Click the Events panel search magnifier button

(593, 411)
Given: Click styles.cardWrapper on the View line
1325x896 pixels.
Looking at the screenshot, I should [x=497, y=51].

== EXERCISE ==
Format the records above as a JSON list of strings, with one string for each line and the blank lines left out.

== ANSWER TO THIS EXERCISE ==
[
  "Click the Events panel search magnifier button",
  "(593, 411)",
  "Given: Click styles.cardWrapper on the View line",
  "1325x896 pixels.",
  "Looking at the screenshot, I should [x=497, y=51]."
]